Migliorare la sostenibilità nelle applicazioni di adesivi epossidici strutturali

EVONIK

A causa della necessità di affrontare le sfide ambientali, sociali ed economiche del cambiamento climatico, insieme alla crescente carenza di risorse, la sostenibilità è diventata oggi un motore importante in tutto il settore.
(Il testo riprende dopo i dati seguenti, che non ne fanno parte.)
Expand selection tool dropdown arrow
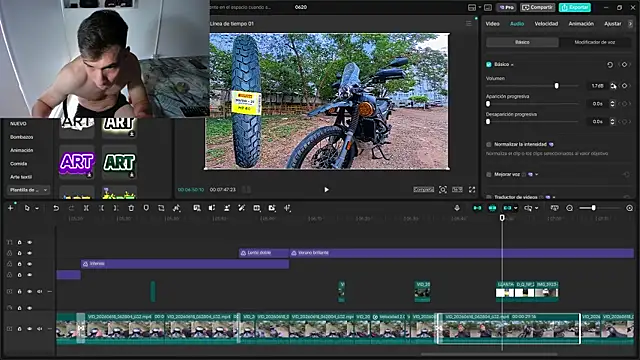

Il modo in cui questa tendenza può essere affrontata negli adesivi epossidici strutturali può essere dedotto dal loro tipico ciclo di vita, tenendo conto degli aspetti relativi alle materie prime, ai processi di applicazione, all’utilizzo finale e alla fine del ciclo di vita. Di conseguenza, esistono diversi modi in cui il portafoglio prodotti di Evonik può supportare gli sviluppatori e i formulatori di adesivi epossidici per migliorare la sostenibilità dei loro prodotti e ridurre la loro impronta di carbonio. Il modo più ovvio riguarda i prodotti che derivano da fonti rinnovabili come gli agenti reticolanti epossidici poliammidici, ammidoamminici e fenalcaminici a base di acidi grassi o cardanolo, rappresentati rispettivamente dalla serie Ancamide® 500, 260A o 2719 per esempio. Un ulteriore approccio comprende prodotti che aiutano a migliorare la sostenibilità dei processi, ad esempio riducendo il consumo energetico dei processi di incollaggio. In questo caso, Evonik offre una serie di agenti indurenti a base di ammina alifatica modificata termo-latente, tra cui Ancamine® 2014 AS & FG, 2337S e 2442 che aiutano a ridurre le temperature e i tempi di reticolazione nelle applicazioni di adesivi strutturali monocomponenti e quindi contribuiscono in modo diretto a ridurre le emissioni di CO2.
Un altro esempio che affronta il profilo EHS e di manipolazione degli adesivi è Ancamine® 2914UF che offre una polimerizzazione epossidica ultrarapida competitiva con il mercaptano ma senza lo svantaggio dell’odore di zolfo. Per quanto riguarda gli aspetti di sostenibilità dell’uso finale degli adesivi epossidici strutturali, la durabilità è un fattore cruciale, che può essere notevolmente migliorata tramite le resine epossidiche modificate che utilizzano nanosilice, elastomeri o particelle core-shell di silicone per migliorare la tenacità e le proprietà di tenuta degli adesivi. L’azienda offre anche una serie di agenti indurenti epossidici che migliorano o abilitano tecnologie sostenibili, ad esempio Ancamide® 910 che offre una serie di proprietà uniche tra cui bassa viscosità ed elevata flessibilità combinate con una migliore adesione a vari substrati e un’eccellente resistenza allo shock termico. Ciò rende il prodotto la scelta ideale per le applicazioni adesive relative alle auto elettriche, tra cui, ad esempio, costruzioni leggere e materiali di interfaccia termica.